- _DATA FOR THE TASK_:
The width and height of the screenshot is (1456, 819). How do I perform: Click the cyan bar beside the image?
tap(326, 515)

---

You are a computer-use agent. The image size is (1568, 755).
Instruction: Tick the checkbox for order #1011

---

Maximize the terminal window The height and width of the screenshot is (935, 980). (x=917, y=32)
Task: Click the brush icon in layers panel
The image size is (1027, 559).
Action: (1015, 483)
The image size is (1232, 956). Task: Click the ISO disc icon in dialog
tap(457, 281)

- _YOUR INSTRUCTIONS_: Repeat the entries above verbatim, but only from the line that has "You are a computer-use" down to the line that has "Instruction: Tick the", inclusive.

- _RESPONSE BELOW_:
You are a computer-use agent. The image size is (1568, 755).
Instruction: Tick the checkbox for order #1011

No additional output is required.